7. Apa terapi obat inisial pada pasien?


a. Nitrogliserin
Pasien dengan nyeri iskemik di dada harus diberikan nitrogliserin sublingual 0,4 mg setiap 5 menit
dengan dosis maksimal 3 dosis. Setelah melakukan penialaian seharusnya dievaluasi akan kebutuhan
nitrogliserin intravena. Intravena nitrogliserin ini diindikasikan untuk bila nyeri iskemik masih
berlangsung, untuk mengontrol hipertensi, dan edema paru.
b. Analgesik
Morfin sulfat (2-4 mg intravena dan dapat diulang dengan kenaikan dosis 2 – 8 mg IV dengan
interval waktu 5 sampai 15 menit) merupakan pilihan utama untuk manajemen nyeri yang disebabkan
STEMI.
c. Aspirin
Aspirin kunyah harus diberikan pada pasien yang belum pernah mendapatkan aspirin pada kasus
STEMI. Dosis awal yang diberikan 162 mg sampai 325 mg. Selanjutnya aspirin diberikan oral dengan
dosis 75-162 mg.
d. Beta Bloker
Terapi beta bloker oral dianjurkan pada pasien yang tidak memiliki kontraindikasi terutama bila
ditemukan adanya hipertensi dan takiaritmia. Jika morfin tidak berhasil mengurangi nyeri dada,
pemberian penyekat beta IV, selain nitrat mungkin efektif. Regimen yang biasa digunakan adalah
metoprolol 5 mg setiap 2-5 menit sampai total3 dosis, dengan syarat frekuensi jantung > 60 menit,
tekanan darah sistolik > 100 mmHg, interval PR < 0,24 detik dan ronki tidak lebih dari 10 cm dari
diafragma. Lima belas menit setelah dosis IV terakhir dilanjutkan dengan metoprolol oral dengan dosis 50
mg tiap 6 jam selama 48 jam dan dilanjutkan 100mg tiap 12 jam.
e. Clopidogrel
Pemberian clopidogrel 600 mg sedini mungkin. Dan dilanjutkan dengan dosis rumatan sebesar 75
mg per hari (Safitri, 2013).
f. Bivalirudin
Dosis untuk Untuk PCl pada STEMI, berikan bolus IM 0,75 mg/kg diikuti dengan infus 1,75
mg/kg/jam (dipiro dkk.,2016).
g. Reperfusi
Semua pasien STEMI seharusnya menjalani evaluasi untuk terapi reperfusi. Reperfusi dini akan
memperpendek lama oklusi koroner, meminimalkan derajat disfungsi dan dilatasi ventrikel dan
mengurangi kemungkinan pasien STEMI berkembang menjadi pump failure atau takiaritmia ventricular
yang maligna. Sasaran terapi reperfusi pada pasien STEMI adalah door to needle atau medical contact to
balloon time untuk Percutaneous Coronary Intervention (PCI) dapat dicapai dalam 90 menit (Patrick,
2013). Terdapat beberapa metode reperfusi dengan keuntungan dan kerugian masingmasing. PCI primer
merupakan terapi pilihan jika pasien dapat segera dibawa ke pusat kesehatan yang menyediakan prosedur
PCI (Zafari, 2013).
DAFTAR PUSTAKA

Dipiro J.T., Marie A.C., Terry L.S., Barbara G.W., Patrick M.M., dan Jill M.K., 2016, Pharmacotherapy
Principles and Practice 4th Edition, MC Graw Hill Education: New York.

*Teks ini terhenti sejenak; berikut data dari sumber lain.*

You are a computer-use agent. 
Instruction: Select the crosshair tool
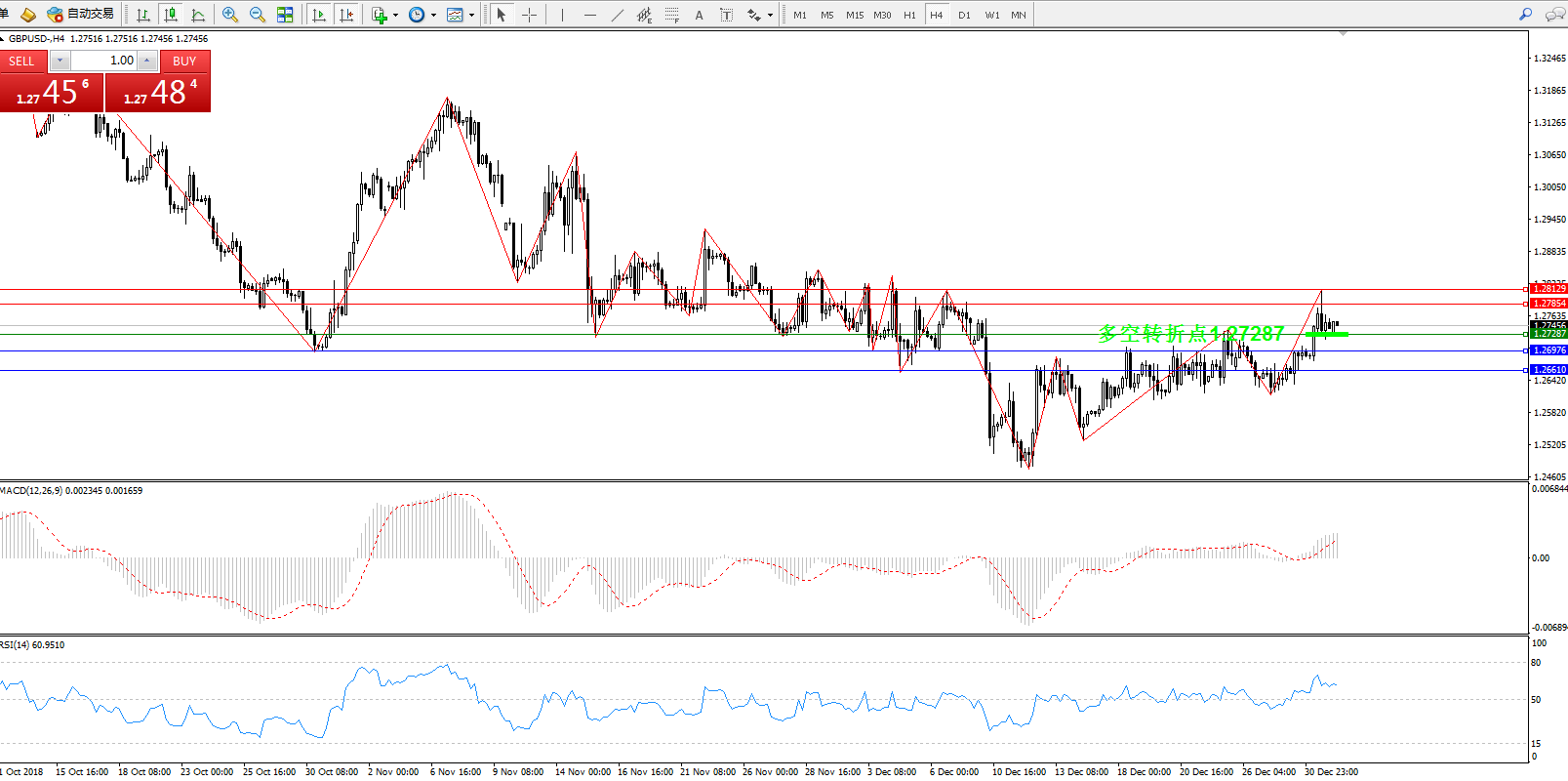[529, 15]
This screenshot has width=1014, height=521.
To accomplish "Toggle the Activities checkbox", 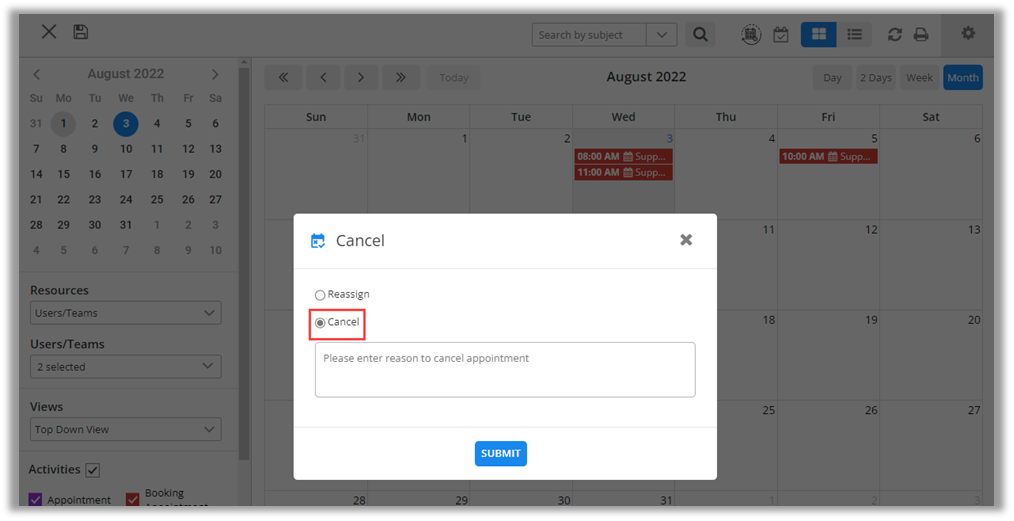I will click(93, 470).
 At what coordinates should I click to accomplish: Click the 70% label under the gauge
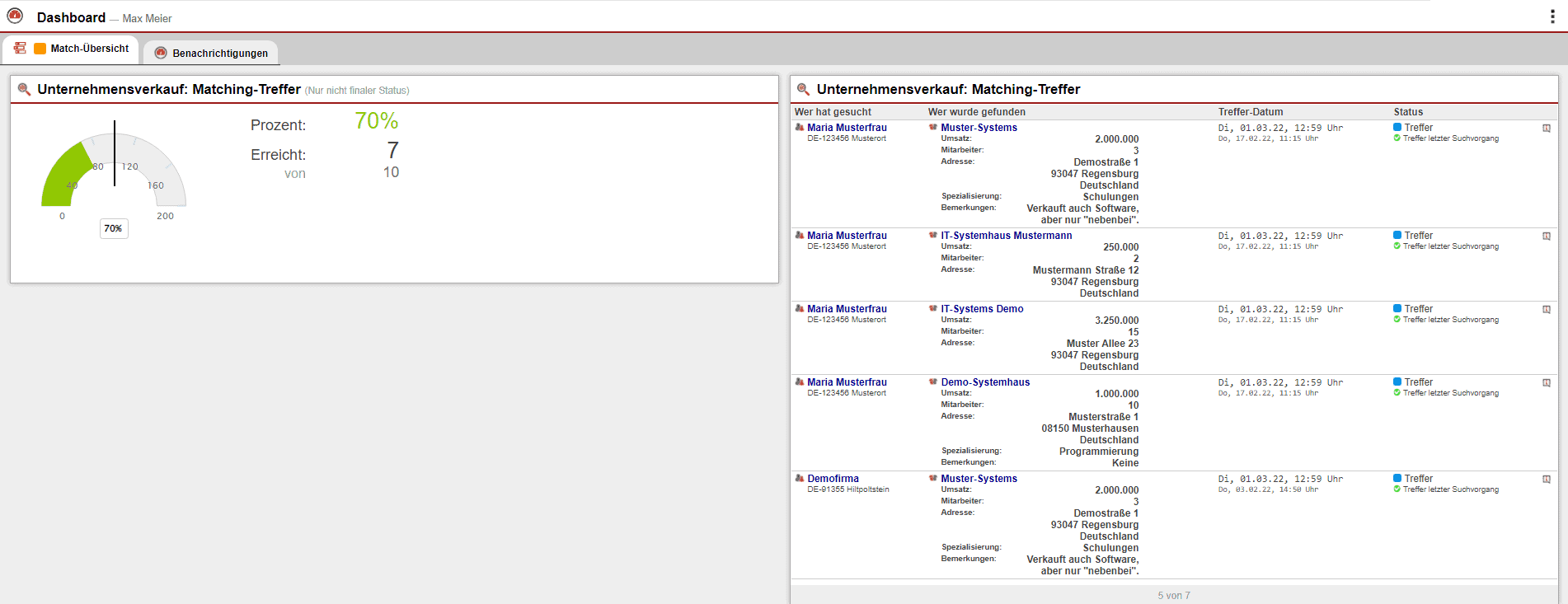click(x=114, y=228)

Zafari A.M., 2013, Myocardial Infarction, Medscape: United States.

Patrick T O’Gara, et all., 2013, ACC/AHA Guidelines for the Management of Patients With ST-Elevation
Myocardial Infarction, ACC/AHA Practice Guidelines: American.

Safitri E.S., 2013, ST Elevasi Miokard Infark (STEMI) Anteroseptal pada Pasien dengan Faktor Resiko
Kebiasaan Merokok Menahun dan Tingginya Kadar Kolestrol dalam Darah, Medula, Vol. 1 (4).